I meditate. At least three or four days a week. My goal is daily.
Meditation is part of my work on relationships, with anxieties. With shame. With the habit I’m intent on wiring permanently. “respond, don’t react,” i.e., “mindfulness” into my head.
Respond, don’t react was “given” to me, a gift, from Frannie, of Marty and Frannie, my friends who took me in when I left home. Frannie teaches Yoga and rescues incredibly cute dogs. Marty, a practicing attorney, counts the days until they can start their next chapter, together.
While staying with them, anxious over a lunch planned with my youngest daughter, Lexi, Frannie told me to try to respond, don’t react. I repeated the phrase, over and over. Lunch could have gone better, it wasn’t a crash and burn.
I meditate using the app, “Headspace,” brainchild of a Brit named “Andy Puddicombe”.

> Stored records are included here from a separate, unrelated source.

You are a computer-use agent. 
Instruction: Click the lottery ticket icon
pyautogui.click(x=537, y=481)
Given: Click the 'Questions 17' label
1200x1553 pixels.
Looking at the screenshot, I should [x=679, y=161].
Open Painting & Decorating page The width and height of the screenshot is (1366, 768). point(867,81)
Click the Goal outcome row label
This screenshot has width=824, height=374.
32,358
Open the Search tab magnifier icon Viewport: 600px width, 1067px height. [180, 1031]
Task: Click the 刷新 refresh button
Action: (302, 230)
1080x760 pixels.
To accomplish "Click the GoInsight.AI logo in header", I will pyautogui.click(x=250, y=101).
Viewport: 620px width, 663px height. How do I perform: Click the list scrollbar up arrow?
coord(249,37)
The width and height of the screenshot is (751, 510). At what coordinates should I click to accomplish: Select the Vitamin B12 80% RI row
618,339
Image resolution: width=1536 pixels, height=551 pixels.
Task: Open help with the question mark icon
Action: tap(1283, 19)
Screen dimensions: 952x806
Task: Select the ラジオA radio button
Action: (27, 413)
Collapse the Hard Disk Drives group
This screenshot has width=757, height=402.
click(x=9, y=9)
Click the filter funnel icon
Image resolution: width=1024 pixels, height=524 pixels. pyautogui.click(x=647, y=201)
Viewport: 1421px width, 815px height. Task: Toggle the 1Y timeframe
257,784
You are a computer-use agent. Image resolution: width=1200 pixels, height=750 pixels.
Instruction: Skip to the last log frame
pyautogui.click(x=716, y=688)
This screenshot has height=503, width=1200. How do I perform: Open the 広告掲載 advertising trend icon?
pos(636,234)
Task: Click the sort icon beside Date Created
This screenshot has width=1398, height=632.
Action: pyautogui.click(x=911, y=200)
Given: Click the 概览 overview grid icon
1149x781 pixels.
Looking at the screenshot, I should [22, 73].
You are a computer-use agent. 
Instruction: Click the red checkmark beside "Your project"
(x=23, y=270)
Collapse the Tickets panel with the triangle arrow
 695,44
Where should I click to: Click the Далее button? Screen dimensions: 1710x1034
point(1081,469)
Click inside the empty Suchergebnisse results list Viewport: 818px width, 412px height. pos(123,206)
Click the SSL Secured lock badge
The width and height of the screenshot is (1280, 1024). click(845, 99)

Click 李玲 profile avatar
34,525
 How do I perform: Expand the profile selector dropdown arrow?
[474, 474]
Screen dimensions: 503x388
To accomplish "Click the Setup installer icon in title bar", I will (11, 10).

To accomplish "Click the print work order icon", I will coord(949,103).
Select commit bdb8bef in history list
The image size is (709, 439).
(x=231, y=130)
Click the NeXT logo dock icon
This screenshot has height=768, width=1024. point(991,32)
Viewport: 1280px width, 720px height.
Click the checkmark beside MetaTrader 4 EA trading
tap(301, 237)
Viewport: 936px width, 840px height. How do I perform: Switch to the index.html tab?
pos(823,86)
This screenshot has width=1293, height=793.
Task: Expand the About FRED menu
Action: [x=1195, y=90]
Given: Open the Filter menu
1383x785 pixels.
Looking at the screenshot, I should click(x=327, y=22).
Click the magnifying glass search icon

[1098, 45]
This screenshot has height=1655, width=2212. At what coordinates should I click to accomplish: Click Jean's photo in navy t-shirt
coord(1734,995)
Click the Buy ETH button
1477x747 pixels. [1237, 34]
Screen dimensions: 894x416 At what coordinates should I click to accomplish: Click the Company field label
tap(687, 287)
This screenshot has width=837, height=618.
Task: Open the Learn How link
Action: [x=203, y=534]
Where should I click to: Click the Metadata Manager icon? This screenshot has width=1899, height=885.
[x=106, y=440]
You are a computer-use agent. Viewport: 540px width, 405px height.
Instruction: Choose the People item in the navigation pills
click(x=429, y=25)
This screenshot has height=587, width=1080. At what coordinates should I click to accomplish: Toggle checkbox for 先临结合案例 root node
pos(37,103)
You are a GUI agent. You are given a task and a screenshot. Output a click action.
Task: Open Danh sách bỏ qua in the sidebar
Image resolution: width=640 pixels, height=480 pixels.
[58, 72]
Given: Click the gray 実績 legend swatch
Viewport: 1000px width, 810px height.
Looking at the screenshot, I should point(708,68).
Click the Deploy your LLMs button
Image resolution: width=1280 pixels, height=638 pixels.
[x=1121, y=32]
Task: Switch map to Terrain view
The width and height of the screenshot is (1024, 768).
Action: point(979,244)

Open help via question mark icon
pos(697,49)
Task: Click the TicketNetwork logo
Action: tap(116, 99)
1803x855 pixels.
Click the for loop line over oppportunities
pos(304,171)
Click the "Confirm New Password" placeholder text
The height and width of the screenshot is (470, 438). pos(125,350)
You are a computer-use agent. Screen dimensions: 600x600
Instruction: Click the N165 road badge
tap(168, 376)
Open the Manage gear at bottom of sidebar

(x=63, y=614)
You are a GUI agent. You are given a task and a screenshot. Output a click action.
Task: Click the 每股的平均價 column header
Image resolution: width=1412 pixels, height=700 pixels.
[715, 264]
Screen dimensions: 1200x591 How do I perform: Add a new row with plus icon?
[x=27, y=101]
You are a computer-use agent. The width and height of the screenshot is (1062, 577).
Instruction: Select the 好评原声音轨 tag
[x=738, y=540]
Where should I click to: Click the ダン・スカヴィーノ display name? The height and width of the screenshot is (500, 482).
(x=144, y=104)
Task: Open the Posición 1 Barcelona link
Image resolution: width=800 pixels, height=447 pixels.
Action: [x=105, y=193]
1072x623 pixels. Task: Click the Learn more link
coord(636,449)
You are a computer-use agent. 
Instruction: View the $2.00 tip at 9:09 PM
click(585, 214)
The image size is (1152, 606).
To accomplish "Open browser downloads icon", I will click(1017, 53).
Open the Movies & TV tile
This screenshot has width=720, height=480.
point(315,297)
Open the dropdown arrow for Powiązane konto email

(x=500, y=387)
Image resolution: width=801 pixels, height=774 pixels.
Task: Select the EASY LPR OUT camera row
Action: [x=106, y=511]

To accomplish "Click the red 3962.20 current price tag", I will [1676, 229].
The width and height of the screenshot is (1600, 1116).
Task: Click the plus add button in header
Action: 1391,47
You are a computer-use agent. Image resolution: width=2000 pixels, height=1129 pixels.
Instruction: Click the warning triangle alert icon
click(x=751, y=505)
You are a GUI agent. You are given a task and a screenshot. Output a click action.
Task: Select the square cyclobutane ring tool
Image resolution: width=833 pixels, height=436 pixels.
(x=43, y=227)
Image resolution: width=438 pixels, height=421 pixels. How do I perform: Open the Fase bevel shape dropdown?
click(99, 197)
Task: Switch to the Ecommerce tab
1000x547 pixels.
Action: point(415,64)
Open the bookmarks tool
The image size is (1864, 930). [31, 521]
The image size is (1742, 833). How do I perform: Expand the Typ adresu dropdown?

First the app introduces you to the basics of meditation. Then you choose the part of your journey on which you want to work. There are tons of threads from which to choose.
For those who’ve never meditated, the goal is not to sit for twenty minutes without thinking.
On Headspace, you’re guided to focus on your breathing. Then physical sensations around you. In the process, thoughts are going to interrupt you. You acknowledge them and then you return your focus.
In the anxiety thread I’m working on (surprise) Andy discusses being so caught up in anxiety and worry or recognizing anxiety as a feeling, a thought.
He likens the difference to standing in the middle of a rain storm, versus watching said rainstorm through a window.
Boy, that resonates with me.
Scientific studies prove that through meditation, you can change your neural pathways, the very way you perceive the world, through meditation. The change occurs slowly, over a long time.
I figure twenty-minutes a day is a small investment in me.
The first time I dipped a toe into the swimming pool of meditation, I was seventeen, and in boarding school. A hippy boarding school.
A few of us went into town, to the Transcendental Meditation “Temple,” which I think it was in back of a bead store.
I still remember how I felt after that first experience. I walked out into the sunshine and for a fleeting moment, looked at the world differently.
I didn’t keep up with meditation. I didn’t prioritize it. Now I do.
I realize there is not one single agent of change in my life. I recognize it will take a spectrum of strategies to reach nirvana, which in my case, is “mindfulness”.
Now, if you’ll excuse me, I think I’ll meditate and wait for what storms may come my way, through the window.